Purtroppo alle maschere di carnevale se nè aggiunta un'altra (e tutta la sua combriccola) che mi fa ribrezzo e che sta facendo sempre più svergognare l'immagine del paese.
Paese fatto anche di tanta brava gente altruista, mica solo di farabutti, che chiagna e fotn. http://www.youtube.com/watch?v=N_9Uo-XYruM
fantasma76
06-07-2009, 12.53.16
Samarilla
Ratzinger: mega-spottone pro Berlusconi
Do ut des
Samarilla
10-07-2009, 14.28.42
fantasma76
Berlusconi, G8 all'Aquila, fine della seconda giornata. Per dimostrarsi aperto al confronto si fa così: una bella conferenza stampa in cui vengono accettate 5 o 6 domande, tutte di giornalisti italiani, che quasi fanno i complimenti al premier per la grande accoglienza e la perfetta organizzazione del summit.
Una sola domanda dall'estero, l'unica che punge. La giornalista chiede conto dei mancati contributi dell'Italia alle nazioni più povere. Risposta: siamo solo un po' in ritardo sulla rata del 2009, ma entro il prossimo mese pagheremo i 130 milioni di euro che mancano e ne aggiungeremo altri 30.

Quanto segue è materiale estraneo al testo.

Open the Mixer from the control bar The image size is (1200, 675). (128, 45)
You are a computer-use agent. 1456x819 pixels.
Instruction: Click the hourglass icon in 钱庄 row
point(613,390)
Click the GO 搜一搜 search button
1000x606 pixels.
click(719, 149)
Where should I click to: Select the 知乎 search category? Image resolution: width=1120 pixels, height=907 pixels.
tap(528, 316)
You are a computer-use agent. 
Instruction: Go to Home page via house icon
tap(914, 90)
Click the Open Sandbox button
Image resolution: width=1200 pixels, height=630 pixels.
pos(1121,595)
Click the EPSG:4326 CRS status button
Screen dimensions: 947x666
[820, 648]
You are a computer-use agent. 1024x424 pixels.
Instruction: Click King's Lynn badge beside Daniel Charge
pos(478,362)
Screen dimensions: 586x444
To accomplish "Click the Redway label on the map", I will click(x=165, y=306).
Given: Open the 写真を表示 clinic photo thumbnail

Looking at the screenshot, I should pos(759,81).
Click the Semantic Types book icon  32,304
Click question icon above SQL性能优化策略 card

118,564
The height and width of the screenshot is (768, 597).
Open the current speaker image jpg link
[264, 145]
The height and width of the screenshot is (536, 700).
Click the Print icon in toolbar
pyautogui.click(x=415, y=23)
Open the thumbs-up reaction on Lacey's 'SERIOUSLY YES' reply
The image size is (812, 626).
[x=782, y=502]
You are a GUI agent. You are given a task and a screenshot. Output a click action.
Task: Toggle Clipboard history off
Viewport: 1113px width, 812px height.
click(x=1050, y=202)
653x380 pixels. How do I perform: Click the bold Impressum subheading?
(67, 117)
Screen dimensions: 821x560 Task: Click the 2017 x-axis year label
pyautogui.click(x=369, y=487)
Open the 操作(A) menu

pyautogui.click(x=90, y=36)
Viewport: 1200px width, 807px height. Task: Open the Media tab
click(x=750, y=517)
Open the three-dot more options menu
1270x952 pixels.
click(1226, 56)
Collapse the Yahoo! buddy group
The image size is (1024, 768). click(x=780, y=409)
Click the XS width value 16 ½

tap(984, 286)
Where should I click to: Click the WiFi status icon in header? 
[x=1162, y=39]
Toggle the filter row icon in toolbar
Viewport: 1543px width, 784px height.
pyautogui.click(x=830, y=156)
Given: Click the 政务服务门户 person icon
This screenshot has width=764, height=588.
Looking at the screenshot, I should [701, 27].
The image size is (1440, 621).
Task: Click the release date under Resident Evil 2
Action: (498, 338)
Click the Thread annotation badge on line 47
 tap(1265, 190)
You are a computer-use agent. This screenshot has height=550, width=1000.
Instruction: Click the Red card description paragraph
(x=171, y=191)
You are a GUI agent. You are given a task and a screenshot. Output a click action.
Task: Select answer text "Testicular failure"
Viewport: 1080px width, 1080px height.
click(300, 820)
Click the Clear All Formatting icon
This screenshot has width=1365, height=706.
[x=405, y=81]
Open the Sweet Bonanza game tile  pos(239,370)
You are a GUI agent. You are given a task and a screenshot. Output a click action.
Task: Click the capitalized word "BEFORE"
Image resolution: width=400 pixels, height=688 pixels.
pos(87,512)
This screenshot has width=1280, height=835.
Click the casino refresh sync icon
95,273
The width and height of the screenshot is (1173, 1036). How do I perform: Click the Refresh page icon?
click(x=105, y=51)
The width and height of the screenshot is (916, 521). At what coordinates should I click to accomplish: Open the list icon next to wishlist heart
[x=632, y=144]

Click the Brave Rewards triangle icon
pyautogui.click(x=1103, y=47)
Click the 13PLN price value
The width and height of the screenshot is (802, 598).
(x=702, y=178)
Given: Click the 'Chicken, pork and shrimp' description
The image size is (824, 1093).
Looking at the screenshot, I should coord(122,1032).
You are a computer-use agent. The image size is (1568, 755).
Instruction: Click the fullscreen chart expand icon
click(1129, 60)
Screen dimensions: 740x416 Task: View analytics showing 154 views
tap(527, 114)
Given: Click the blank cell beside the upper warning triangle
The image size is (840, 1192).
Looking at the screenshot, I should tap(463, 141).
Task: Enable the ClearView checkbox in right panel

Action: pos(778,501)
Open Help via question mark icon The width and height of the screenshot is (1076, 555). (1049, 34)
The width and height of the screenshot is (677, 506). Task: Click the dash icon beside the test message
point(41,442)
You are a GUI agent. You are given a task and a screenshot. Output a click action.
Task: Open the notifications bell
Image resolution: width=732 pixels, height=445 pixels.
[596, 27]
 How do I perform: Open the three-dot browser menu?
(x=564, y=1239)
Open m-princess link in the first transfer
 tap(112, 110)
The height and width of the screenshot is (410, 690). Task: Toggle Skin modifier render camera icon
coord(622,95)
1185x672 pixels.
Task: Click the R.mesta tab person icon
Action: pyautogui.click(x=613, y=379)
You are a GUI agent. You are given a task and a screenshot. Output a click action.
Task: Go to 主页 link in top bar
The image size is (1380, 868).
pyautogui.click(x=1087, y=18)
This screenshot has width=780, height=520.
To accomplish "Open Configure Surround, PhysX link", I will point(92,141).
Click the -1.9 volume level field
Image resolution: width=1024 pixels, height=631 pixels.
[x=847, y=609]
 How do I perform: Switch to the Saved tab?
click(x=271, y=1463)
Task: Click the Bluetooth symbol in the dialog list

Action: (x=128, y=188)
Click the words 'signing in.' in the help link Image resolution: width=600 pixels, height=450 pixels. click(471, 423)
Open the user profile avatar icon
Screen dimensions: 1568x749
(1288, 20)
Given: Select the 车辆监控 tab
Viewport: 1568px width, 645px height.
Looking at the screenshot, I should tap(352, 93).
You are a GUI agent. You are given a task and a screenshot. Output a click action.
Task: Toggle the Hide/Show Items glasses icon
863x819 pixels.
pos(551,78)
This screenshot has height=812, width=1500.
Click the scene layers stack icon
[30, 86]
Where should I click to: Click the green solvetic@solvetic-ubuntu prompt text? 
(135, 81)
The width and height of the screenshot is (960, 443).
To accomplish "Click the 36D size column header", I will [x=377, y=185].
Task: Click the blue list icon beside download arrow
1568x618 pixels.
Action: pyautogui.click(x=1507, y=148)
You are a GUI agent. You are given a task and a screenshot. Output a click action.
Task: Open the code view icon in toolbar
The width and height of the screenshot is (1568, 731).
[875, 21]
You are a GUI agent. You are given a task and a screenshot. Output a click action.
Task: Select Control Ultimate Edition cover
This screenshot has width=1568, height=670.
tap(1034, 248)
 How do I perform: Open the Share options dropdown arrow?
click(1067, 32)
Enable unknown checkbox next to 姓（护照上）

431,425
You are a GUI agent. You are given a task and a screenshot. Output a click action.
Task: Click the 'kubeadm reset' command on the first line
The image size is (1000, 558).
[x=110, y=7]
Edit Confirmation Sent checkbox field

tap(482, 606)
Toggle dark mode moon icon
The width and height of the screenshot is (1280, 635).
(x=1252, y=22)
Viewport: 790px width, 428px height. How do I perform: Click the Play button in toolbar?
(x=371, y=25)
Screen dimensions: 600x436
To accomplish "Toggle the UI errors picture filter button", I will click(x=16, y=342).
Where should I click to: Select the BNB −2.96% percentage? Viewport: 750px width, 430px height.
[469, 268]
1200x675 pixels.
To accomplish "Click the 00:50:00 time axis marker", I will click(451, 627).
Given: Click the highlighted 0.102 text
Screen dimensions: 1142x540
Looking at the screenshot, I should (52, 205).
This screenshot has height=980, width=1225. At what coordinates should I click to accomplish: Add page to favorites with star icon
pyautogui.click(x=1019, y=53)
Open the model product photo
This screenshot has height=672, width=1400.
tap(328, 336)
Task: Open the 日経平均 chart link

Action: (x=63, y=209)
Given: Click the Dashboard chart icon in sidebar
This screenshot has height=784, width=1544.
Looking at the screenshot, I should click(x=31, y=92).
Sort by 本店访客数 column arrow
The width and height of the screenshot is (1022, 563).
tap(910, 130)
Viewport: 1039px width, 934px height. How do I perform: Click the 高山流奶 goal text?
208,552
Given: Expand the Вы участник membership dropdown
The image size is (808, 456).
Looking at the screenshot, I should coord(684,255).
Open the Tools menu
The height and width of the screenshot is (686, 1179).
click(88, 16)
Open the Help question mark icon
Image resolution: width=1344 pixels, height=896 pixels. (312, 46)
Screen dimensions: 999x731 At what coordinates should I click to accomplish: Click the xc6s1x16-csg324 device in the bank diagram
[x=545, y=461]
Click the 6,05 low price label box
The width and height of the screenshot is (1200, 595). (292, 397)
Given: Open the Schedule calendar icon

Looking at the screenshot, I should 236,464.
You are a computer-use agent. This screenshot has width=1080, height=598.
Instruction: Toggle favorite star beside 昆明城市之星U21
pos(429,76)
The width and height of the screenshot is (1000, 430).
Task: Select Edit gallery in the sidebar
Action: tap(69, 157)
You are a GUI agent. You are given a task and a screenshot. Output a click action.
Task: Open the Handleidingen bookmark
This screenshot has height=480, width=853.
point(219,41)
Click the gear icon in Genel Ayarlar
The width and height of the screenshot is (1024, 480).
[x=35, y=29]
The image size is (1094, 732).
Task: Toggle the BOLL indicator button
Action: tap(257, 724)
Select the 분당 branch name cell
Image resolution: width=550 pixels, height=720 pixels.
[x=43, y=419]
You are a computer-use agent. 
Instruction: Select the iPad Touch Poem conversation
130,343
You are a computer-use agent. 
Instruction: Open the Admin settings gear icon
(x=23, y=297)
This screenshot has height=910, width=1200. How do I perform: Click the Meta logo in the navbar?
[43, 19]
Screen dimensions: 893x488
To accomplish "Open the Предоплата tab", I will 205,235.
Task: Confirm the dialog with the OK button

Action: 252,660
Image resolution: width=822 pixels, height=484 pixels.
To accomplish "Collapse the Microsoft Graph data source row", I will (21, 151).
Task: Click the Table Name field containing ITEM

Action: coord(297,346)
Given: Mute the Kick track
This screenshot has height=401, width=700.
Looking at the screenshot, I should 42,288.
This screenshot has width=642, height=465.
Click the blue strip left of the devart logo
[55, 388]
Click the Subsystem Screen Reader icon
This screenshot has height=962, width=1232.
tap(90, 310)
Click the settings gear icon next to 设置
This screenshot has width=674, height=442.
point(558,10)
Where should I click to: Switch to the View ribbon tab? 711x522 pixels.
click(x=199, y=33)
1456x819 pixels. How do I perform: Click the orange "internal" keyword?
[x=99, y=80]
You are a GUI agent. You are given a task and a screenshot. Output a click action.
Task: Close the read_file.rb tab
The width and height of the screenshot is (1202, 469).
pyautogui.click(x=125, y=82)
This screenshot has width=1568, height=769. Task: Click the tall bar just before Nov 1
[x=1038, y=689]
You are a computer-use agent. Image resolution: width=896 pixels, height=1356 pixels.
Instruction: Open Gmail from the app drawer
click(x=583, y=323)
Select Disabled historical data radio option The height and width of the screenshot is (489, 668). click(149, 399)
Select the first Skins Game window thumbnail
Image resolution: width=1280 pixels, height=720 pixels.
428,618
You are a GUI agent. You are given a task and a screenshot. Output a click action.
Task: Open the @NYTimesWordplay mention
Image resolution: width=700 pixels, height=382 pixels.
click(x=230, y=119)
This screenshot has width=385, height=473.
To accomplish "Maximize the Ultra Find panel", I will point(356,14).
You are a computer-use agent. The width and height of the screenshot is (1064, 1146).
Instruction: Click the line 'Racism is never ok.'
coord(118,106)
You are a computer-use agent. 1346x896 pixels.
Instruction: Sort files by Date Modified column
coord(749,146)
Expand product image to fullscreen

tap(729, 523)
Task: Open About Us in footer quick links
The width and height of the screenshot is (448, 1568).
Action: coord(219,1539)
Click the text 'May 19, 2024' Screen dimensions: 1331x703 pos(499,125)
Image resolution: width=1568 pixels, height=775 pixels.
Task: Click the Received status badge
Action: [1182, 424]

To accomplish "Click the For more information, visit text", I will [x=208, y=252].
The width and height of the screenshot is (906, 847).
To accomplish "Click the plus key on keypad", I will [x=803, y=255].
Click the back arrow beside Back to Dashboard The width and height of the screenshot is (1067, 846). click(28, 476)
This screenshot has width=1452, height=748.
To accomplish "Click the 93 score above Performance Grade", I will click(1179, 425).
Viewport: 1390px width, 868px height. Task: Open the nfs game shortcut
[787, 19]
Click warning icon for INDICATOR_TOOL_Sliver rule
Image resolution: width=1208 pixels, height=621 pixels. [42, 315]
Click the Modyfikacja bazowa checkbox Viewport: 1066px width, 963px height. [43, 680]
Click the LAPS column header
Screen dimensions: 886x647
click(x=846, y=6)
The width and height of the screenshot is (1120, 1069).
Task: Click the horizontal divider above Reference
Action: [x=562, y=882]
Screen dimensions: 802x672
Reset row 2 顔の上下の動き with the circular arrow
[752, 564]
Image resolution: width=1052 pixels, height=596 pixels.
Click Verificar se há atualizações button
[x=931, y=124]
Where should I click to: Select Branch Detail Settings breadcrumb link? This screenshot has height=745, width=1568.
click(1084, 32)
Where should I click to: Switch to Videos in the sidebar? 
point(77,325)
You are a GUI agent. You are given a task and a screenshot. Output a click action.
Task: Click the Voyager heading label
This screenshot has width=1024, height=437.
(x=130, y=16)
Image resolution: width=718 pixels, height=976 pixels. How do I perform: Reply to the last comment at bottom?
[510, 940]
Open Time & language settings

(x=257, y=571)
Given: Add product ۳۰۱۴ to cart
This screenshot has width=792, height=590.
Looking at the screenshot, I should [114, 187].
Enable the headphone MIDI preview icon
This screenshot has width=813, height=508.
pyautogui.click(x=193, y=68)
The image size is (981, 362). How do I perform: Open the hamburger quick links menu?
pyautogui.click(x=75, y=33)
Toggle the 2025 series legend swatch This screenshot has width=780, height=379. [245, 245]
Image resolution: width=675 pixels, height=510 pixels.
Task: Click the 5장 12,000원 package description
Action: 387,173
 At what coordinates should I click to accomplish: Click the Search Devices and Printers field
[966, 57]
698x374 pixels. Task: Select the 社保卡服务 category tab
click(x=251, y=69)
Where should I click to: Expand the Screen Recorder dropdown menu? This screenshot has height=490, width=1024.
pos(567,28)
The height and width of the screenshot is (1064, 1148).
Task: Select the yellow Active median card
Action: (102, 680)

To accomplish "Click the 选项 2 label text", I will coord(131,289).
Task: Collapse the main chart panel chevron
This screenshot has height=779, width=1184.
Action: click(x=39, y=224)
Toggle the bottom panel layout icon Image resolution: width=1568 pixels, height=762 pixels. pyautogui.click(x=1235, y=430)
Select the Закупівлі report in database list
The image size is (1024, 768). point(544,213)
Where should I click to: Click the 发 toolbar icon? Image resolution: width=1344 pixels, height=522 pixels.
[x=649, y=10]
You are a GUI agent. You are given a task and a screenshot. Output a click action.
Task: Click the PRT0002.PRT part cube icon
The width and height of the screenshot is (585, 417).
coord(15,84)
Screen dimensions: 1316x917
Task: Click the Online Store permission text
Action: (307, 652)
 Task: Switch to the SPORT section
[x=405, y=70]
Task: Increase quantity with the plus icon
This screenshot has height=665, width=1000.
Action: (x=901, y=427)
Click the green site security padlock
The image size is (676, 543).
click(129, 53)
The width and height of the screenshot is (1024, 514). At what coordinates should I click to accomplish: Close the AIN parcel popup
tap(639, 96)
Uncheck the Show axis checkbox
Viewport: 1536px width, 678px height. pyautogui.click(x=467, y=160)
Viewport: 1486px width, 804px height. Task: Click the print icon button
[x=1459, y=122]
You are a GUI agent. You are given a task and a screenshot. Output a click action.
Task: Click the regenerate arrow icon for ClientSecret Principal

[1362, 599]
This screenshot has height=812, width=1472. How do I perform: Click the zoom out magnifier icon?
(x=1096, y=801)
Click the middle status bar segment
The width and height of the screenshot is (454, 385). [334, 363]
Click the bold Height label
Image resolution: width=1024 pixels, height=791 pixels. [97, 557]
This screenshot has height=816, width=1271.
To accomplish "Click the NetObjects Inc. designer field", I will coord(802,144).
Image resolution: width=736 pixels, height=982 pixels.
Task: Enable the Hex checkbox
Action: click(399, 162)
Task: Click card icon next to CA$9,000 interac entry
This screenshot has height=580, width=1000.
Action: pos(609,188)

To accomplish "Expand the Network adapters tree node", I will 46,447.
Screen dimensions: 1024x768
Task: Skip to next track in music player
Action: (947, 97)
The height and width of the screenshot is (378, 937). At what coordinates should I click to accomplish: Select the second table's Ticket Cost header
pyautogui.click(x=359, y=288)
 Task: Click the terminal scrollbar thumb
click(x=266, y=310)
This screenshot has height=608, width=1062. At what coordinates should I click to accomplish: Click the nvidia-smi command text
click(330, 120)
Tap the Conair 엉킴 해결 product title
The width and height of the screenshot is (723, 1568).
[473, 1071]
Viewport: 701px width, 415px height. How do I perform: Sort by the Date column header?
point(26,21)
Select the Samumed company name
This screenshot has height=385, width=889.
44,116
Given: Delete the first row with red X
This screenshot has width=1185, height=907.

Sì, peccato che la realtà sia un'altra. La Banca Mondiale ha chiesto ai paesi industrializzati di destinare lo 0,7% dei pacchetti anticrisi per interventi a sostegno di infrastrutture e welfare nei paesi in via di sviluppo più esposti. Nell'anno della presidenza italiana del G8, si stima che nel 2009 l'aiuto pubblico allo sviluppo del nostro paese potrebbe raggiungere al massimo 1,7 miliardi circa di euro, lo 0,11- 0,12% del Pil, quasi dimezzandosi rispetto ai livelli già insufficienti del 2008. http://scheggedivetro.blogosfere.it/...n-siro-il.html
Ora abbiamo promesso 20 miliardi di dollari da erogare in tre anni per i paesi poveri, se ci toccherà pagare l'ottava parte 2.5 miliardi, forse gli arriveranno altri 75 milioni il 3%
fantasma76
05-09-2009, 15.29.58
fantasma76
La promessa e il ritardo. Il presidente del Consiglio aveva dichiarato durante la conferenza stampa serale del secondo giorno di lavori del G8: "Il nostro Paese è in leggero ritardo nel versare i soldi al Global Fund, ma entro il prossimo mese (quindi entro il 31 agosto, ndr) verseremo 130 milioni di dollari a cui ne aggiungeremo altri 30". Al Global Fund, interpellato a Ginevra, "non risulta finora alcun versamento delle quote del 2009". Il ritardo che aveva ammesso lo stesso capo del governo italiano è probabilmente relativo al fatto che nel 2008 "l'Italia è stato uno dei primi, se non addirittura il primo Paese, a versare il proprio contributo per il 2008, a gennaio di quell'anno per l'appunto". http://www.repubblica.it/2009/09/sez...obal-fund.html
L'imbonitore di popolo è passato dal 3% allo 0%, vedo che la sua credibilità è in linea.
Per fortuna che poi va nelle sue TV africane a predicare l'aiuto e l'accoglienza.